Though being a katlic may be more about cultural togetherness than going to mass every Sunday we religiously fulfil the requirements. To be a really good katlic you must go inside the church. They have a name for people who don’t “Outstanding catholics”. And if those black sheep did go in it would be a miracle close on the heels of Jesus’ turning water into wine.
If you’re katlic you subscribe to the Examiner where katlic girls search for katlic boys with sober habits and own accommodation.
Good katlics go to confession. When we were kids we knelt in the dark confessional and sincerely asked forgiveness. Standard sins were ‘I beat my sister’ for the boys and ‘I told lies in school’ for the girls. Of course when we grew up we either stopped going or told only the simple one and hoped god would get the others telepathically. We didn’t want to give old father Andrew a minor coronary. Besides, our idea of what constituted a sin had changed.

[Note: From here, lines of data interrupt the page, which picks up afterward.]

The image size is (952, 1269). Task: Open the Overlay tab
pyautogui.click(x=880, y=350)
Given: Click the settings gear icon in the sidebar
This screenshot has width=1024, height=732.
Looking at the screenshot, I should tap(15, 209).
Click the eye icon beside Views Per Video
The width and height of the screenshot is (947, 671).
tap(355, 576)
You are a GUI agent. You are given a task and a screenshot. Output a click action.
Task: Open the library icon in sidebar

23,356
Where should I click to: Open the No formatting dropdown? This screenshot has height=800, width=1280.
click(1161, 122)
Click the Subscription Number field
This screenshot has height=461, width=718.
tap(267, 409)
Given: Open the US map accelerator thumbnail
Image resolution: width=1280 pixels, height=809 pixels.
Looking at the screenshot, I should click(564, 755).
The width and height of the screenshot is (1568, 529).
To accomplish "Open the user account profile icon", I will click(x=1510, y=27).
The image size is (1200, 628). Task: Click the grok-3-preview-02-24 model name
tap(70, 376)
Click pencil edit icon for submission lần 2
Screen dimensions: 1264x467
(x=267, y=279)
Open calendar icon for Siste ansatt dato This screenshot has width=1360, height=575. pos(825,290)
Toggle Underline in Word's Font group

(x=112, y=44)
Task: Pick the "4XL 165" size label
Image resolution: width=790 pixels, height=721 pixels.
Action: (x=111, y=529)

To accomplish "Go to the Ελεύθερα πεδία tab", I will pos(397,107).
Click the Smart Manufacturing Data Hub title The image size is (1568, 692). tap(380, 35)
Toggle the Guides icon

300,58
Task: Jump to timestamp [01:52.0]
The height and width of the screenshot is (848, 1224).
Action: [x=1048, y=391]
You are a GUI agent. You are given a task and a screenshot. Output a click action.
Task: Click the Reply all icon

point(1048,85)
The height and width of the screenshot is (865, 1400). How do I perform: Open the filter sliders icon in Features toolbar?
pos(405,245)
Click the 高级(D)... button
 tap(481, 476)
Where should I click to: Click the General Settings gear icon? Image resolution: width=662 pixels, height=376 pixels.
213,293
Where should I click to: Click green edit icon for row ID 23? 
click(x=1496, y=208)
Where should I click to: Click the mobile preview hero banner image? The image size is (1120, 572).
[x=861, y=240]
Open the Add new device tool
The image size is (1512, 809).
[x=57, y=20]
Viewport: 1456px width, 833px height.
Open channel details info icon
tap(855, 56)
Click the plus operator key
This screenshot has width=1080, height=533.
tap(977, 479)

Hindi movies have katlic girls rushing tearfully to church to pray to Mother Mary for the safety of their threatened love. Maybe that’s why it’s believed that Catholic girls will anoint themselves after every four-letter word and, ‘The morning after her wedding night, she’ll go to confession.’ Katlic boys are in a different league altogether. They play hockey or football till they die and are very eloquent with words like ‘pasting’ (beating), loafer, bugger, as in ‘Vot you doing men, bugger?’
Now some katlics don’t drink or jive or play the piano or chase football, or sing off-key. To them I’d say ‘Come let’s wash away our sins, let’s have a beer. Cheers and Hic!